Awesome
DBpedia-entity-CAR
Dataset DBpediaV2-entity projected onto TREC CAR Y2 entities
Description
This dataset is derived from the DBpedia-entityV2 dataset -- also see DBpedia-Entity github. The qrel files are projected onto the Wikipedia dump used in TREC Complex Answer Retrieval v2.1, which is provided as allButBenchmark.cbor.
As the original dataset was based on DBpedia from 2015, but TREC CAR is using a dump from 2016, some entities have been deleted or renames. The projection used name matches in the fields Title and Redirect. This way the vast majority of entities could be aligned, albeit possibly under a different name/id.
The original dataset also provided baseline runs as a reference point for comparison. The same alignment and projection was applied to entries in the ranking. Rank entries to entities that were deleted, were removed from the ranking.
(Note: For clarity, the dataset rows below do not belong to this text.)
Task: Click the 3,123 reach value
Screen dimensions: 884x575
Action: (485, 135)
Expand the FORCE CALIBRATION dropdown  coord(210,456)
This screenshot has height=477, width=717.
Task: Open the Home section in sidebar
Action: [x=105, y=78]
This projection (both runs and qrels) affected the quality metrics of the rankings, but the overall ranking of methods is preserved.
Queries
Queries provided as TREC CAR title queries (CBOR). These are based on the "stopped_v2" version of the queries. Each query is represented as title of the stub. No headings are provided.
Qrels
The qrels are projected to TREC CAR ids. Entities that are not present in the allButBenchmark v2.1 release are removed.
Baseline Runs
Baseline runs (provided by the original dataset), are projected onto TREC CAR entity ids. Entities that are not alignable, are removed.